▶ [TASK DIRECTIONS]
Reproduce the part of the listing that opens with the line containing "and recreation room" and closes with the line containing "Action: point(103,151)", renaming "Screen dimensions" to "Display size" and leaving everything else unchanged.

▶ [THE INPUT]
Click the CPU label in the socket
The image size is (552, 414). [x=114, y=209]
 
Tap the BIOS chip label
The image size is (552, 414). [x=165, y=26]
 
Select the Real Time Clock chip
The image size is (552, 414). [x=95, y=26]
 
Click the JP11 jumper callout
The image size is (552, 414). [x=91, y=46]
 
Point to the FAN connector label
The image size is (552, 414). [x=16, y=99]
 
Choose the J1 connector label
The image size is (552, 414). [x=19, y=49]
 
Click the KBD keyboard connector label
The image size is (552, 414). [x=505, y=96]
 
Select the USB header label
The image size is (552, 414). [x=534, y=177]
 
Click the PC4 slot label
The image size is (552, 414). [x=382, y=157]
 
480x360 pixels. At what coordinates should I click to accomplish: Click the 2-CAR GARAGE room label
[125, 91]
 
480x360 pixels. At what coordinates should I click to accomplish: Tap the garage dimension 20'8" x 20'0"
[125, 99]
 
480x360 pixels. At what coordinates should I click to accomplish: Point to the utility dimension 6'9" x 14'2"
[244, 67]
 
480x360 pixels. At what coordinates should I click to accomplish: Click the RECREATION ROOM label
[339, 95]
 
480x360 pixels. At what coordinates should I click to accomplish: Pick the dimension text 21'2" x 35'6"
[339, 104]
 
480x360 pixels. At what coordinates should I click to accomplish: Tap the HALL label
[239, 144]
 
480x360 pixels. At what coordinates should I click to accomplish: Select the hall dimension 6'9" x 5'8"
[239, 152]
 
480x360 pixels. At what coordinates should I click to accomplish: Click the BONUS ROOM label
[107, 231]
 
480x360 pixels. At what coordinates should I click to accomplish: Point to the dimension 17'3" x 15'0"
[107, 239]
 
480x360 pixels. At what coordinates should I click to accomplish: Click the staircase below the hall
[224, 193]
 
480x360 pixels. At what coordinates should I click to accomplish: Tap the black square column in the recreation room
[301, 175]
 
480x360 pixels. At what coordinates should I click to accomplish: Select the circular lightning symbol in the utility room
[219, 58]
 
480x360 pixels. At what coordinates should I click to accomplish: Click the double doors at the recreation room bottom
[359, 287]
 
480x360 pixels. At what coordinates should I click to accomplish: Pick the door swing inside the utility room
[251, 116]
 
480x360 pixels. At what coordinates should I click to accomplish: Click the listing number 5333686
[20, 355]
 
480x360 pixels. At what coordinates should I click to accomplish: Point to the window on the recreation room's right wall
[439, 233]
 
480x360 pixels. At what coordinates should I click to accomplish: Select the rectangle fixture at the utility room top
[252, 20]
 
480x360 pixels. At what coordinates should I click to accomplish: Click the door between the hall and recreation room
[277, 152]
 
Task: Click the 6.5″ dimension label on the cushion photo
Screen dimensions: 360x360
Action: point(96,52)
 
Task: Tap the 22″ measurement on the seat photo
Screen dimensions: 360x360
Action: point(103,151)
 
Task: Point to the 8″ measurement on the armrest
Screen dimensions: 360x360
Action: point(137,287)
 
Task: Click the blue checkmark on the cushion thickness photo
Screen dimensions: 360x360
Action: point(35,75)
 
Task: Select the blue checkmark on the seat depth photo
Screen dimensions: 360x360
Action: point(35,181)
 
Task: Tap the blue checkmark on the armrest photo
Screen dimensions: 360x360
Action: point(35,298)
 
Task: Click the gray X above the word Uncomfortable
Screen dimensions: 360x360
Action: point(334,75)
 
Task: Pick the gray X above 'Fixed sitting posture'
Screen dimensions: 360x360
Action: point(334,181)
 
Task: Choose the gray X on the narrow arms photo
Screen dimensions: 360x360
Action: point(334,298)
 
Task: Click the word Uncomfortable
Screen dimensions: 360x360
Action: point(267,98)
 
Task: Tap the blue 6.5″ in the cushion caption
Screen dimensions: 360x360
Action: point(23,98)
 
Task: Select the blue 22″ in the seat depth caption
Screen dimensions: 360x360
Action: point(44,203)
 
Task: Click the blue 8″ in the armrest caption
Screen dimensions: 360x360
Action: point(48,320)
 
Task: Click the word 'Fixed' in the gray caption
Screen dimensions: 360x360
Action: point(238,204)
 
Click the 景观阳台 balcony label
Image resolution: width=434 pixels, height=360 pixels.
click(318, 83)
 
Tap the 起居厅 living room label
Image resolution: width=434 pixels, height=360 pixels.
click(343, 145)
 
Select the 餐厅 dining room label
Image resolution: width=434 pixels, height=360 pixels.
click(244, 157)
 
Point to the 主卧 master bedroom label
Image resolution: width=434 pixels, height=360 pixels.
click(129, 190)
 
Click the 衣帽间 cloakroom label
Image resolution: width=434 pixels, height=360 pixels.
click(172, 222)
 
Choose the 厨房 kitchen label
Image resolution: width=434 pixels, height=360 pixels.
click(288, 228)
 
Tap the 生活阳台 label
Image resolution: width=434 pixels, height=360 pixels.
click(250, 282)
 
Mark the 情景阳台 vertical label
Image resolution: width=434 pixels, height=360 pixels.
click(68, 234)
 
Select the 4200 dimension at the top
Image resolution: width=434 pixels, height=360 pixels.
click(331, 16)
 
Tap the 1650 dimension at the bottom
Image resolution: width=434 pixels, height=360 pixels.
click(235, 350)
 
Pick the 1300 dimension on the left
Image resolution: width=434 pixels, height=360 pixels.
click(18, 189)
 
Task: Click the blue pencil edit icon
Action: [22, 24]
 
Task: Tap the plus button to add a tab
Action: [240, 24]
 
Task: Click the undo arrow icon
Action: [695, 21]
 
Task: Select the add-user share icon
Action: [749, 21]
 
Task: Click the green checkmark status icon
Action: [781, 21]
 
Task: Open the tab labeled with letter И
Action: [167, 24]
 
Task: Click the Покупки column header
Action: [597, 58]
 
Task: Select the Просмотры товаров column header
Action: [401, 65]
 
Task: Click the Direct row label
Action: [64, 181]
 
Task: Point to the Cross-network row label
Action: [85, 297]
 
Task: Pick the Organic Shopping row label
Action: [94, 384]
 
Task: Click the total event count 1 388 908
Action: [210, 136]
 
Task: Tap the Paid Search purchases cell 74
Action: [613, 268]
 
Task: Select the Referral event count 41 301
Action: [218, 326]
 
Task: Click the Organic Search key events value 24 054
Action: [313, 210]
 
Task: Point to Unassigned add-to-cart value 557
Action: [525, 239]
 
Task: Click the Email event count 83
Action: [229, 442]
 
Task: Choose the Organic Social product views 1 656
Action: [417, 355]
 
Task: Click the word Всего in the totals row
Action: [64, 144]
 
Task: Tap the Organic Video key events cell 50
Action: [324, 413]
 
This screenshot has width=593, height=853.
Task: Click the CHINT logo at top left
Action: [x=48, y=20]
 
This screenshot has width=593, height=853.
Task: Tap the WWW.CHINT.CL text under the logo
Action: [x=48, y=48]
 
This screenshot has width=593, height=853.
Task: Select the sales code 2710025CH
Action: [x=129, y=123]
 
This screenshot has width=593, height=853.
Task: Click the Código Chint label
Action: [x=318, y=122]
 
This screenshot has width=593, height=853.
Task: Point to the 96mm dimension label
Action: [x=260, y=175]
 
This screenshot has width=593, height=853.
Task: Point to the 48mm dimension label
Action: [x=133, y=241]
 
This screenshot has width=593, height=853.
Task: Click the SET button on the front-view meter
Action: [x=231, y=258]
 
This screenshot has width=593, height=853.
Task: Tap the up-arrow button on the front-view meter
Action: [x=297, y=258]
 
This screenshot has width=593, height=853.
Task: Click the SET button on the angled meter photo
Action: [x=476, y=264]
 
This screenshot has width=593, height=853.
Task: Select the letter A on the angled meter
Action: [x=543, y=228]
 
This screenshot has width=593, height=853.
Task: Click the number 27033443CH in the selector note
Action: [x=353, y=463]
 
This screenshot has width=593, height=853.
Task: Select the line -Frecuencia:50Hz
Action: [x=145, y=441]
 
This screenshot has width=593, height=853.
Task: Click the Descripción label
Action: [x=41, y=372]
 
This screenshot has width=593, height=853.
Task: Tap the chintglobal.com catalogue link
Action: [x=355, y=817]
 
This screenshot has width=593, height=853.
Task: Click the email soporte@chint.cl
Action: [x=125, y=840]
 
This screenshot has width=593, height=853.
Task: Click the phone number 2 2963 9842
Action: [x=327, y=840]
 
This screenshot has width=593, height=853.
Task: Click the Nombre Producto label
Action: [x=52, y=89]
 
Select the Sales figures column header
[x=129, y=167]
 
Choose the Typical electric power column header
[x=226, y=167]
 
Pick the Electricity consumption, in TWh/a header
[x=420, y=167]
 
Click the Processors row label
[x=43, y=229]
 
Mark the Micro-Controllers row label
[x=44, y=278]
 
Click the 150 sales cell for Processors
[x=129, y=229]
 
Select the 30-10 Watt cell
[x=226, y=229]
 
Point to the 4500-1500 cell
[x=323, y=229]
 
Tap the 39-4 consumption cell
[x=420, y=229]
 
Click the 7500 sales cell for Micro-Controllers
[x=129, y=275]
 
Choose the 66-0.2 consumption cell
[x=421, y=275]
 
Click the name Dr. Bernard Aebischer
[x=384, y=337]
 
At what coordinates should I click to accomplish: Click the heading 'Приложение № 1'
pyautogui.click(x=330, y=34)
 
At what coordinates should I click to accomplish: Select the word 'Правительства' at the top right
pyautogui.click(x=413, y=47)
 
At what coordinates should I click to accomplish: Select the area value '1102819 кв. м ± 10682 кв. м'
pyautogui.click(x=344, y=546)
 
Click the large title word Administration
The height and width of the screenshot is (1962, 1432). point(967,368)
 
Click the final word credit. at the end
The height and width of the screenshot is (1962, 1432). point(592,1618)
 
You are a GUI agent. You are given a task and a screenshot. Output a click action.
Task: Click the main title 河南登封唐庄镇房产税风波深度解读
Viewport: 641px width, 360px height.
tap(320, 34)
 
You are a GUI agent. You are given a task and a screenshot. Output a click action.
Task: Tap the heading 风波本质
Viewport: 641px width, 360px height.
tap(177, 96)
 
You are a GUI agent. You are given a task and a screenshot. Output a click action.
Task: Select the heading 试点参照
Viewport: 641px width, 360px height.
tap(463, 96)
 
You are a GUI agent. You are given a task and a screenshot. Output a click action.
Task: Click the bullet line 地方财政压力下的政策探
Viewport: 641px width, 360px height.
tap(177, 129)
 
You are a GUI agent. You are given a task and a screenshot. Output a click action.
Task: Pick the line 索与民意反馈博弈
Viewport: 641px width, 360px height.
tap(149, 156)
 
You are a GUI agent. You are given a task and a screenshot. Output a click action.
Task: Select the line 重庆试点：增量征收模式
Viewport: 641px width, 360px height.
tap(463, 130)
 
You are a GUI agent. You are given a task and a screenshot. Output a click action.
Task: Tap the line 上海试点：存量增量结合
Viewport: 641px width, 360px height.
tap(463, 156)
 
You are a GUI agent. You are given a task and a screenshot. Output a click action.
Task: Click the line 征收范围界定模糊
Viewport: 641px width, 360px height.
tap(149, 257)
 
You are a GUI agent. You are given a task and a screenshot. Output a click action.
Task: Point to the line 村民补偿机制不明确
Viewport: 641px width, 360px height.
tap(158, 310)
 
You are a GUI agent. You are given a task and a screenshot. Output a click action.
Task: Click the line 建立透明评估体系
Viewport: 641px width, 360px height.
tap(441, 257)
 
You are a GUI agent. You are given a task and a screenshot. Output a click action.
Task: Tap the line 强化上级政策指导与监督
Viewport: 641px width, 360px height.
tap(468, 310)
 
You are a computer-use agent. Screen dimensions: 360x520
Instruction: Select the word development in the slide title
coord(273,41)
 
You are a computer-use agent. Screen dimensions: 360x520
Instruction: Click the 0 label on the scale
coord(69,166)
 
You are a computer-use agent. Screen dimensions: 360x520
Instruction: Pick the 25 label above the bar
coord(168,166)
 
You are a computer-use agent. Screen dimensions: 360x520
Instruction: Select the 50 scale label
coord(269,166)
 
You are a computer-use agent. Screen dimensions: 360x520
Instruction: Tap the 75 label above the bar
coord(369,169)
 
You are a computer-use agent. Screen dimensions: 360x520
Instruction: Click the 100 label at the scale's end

▶ [WRITTEN ANSWER]
480x360 pixels. At what coordinates should I click to accomplish: Click the door between the hall and recreation room
[277, 152]
 
Task: Click the 6.5″ dimension label on the cushion photo
Display size: 360x360
Action: point(96,52)
 
Task: Tap the 22″ measurement on the seat photo
Display size: 360x360
Action: point(103,151)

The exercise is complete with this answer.